[START OF PAGE TEXT]
The provocative ‘Dark Knight’ phrase encapsulated the blockbuster’s dark brilliance. But more than a decade later, it’s turned into a dismissive shorthand for self-serious event films.

Each Friday for the next few months, we’ll be presenting “The Ultimate Summer Movie Guide,” honoring the greatest, goofiest and most memorable aspects of blockbuster seasons gone by. Maybe it will be a celebration of an iconic film or actor. Perhaps it will be a fond remembrance of a hallowed piece of pop culture detritus. Or, like today, it’ll be a salute to an indelible movie tagline: “Why So Serious?”  

In theory, it shouldn’t be hard to sell a Batman movie. Since 1989, when Tim Burton’s Batman became that year’s biggest film, audiences have clamored for the Caped Crusader. Sure, 1997’s Batman & Robin was a fiasco, but Christopher Nolan had successfully rebooted the property eight years later with Batman Begins, which introduced Christian Bale as Bruce Wayne and, more importantly, imbued the property with a more thoughtful, somber tone. Forget the cutesy gadgets, silly puns and tongue-in-cheek irreverence: Batman Begins took Bruce’s tragic backstory and dark demons seriously, giving us a Gotham that felt appropriately solemn for a post-9/11 age. But even though reviews were glowing, Nolan’s first Batman film was only the year’s eighth-highest-grossing movie. (Both Charlie and the Chocolate Factory and Wedding Crashers made more money.) If Warner Bros. wanted to fully revive the franchise, it would need to do something drastic.

Obviously, picking the Joker to be the principal bad guy for the sequel was a good start — the maniacal clown has always been Batman’s most beloved nemesis. But that didn’t mean it would be a slam-dunk. After all, Jack Nicholson had been a pretty memorable Joker in the 1989 film, even landing an Oscar nomination. Who could compete with that? Plus, Nolan’s choice of Heath Ledger wasn’t many people’s idea of a maniacal mass murderer. (God, you can’t even imagine how much the internet hated that casting back then.) How could the studio get everybody on board for this new, moodier Batman?

In 2020, “Why so serious?” has become a glib shorthand to indicate that a movie (or anything else) has decided to drop the frivolity and start getting real. But in 2007, a full year before The Dark Knight arrived in theaters, it was a provocative question that no one knew the answer to — but we all wanted to find out. In the process, Warner Bros. hatched the great summer movie tagline of the 21st century — the perfect way to market The Dark Knight’s dark brilliance and, eventually, set the agenda for event films for the next decade. It’s easy to make fun of “Why so serious?” now. But back then, it was chilling.

These days, we’re used to studios hyping up their blockbusters months in advance. Warner Bros., however, took that tendency to an aggressive new degree with The Dark Knight. In May 2007 — the film wouldn’t open until July 2008 — the studio began promoting the film through mysterious outdoor billboards that simply said, “Harvey Dent for district attorney” and “I believe in Harvey Dent.” Days later, fresh graffiti appeared on the billboards, Dent’s face marked up to look like a clown, the vandalism clearly meant to be the work of the Joker — that is, if you recognized that it was actor Aaron Eckhart in the ads or that you knew Dent was a character in the Batman universe.
[END OF PAGE TEXT]
WHAT YOU ARE ASKED TO DO
From the Dark Knight article, reproduce the part that opens with the words "Obviously, picking the" and closes with "new, moodier Batman?", switching "slam-dunk" to "sure thing".
[START OF SUPPLIED ENTRIES]
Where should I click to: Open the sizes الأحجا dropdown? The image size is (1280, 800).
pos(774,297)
[END OF SUPPLIED ENTRIES]
[START OF SUPPLIED ENTRIES]
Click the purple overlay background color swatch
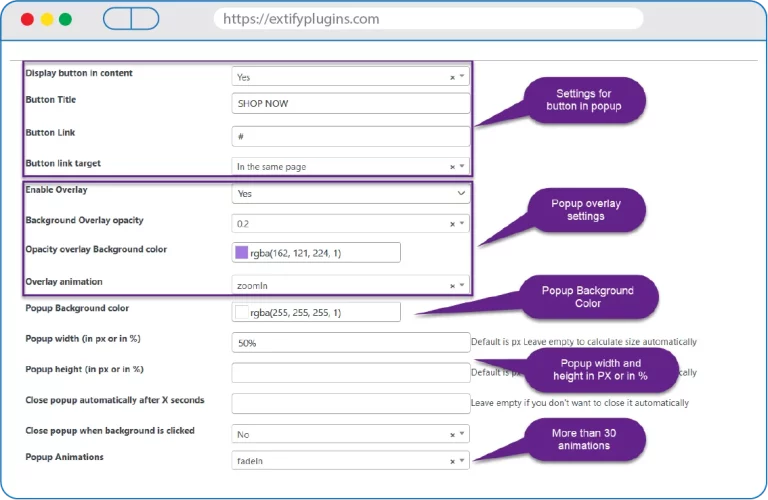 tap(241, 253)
[END OF SUPPLIED ENTRIES]
RESPONSE TO THE EXERCISE
Obviously, picking the Joker to be the principal bad guy for the sequel was a good start — the maniacal clown has always been Batman’s most beloved nemesis. But that didn’t mean it would be a sure thing. After all, Jack Nicholson had been a pretty memorable Joker in the 1989 film, even landing an Oscar nomination. Who could compete with that? Plus, Nolan’s choice of Heath Ledger wasn’t many people’s idea of a maniacal mass murderer. (God, you can’t even imagine how much the internet hated that casting back then.) How could the studio get everybody on board for this new, moodier Batman?